Looking up an antonym of _holistic_ , I find:

> _atomistic_ \- Consisting of many separate, often disparate elements

..which evokes _analysis_ , to break down into parts.

In contrast:

> _holistic_ \- Emphasizing the importance of the whole and the
> interdependence of its parts. Concerned with wholes rather than analysis or
> separation into parts.

..which is about _synthesis_ , to bring parts together into a whole.

------
smt88
It depends on context

The original meaning was about wholeness: studying or managing something as a
whole.

It has been co-opted by alternative medicine, which is where you'll see the
word most often. There is (and should be) a concept of holistic medicine,
which could mean seeing the body as a whole instead of individual systems.
Real medicine is going in this direction anyway, for example with the growing
understanding of the link between the brain and gut.

For people marketing alternative medicine, it's a buzzword that makes people
think of whole _some_ , and also that the seller is considering things that
science-based medicine is missing.

------
giantg2
Basically, it means to think of all parts of a system as a complete system,
not viewing the parts of the system independently.

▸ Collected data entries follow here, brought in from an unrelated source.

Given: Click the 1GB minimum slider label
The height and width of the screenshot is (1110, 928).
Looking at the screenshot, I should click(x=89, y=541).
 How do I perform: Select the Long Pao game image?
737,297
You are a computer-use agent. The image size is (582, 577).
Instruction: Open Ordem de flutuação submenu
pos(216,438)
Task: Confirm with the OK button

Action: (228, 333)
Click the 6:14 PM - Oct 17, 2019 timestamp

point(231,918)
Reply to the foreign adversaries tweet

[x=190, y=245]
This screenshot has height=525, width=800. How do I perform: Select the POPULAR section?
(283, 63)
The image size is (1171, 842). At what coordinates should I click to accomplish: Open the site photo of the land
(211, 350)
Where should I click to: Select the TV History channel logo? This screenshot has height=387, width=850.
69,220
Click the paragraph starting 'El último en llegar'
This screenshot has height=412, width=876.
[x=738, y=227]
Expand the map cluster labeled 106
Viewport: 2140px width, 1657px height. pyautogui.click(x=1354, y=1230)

For example, if you review a car, like in the publication Car and Driver, you
might look at the engine and rate it, but it would be within the context of
that car. You could have a high output engine and weak brakes, which might
make the car less attractive from a holistic view (and maybe dangerous). You
want to see how all the parts of that car 'add up' as a complete system.

------
codingdave
That definition from google is not wrong, but they sure did word it in a
difficult way.

It literally means looking at the whole picture -- "whole-istic" would be a
misspelling, but makes the meaning more clear. See all parts of a system as a
pieces of a bigger entity, and recognize that what impacts one part will
impact the whole.

------
nosmokewhereiam
All encompassing, multi-source, etc. My take from Oregon, among those at fair.

------
amitoz_azad
A whole man is a holy man !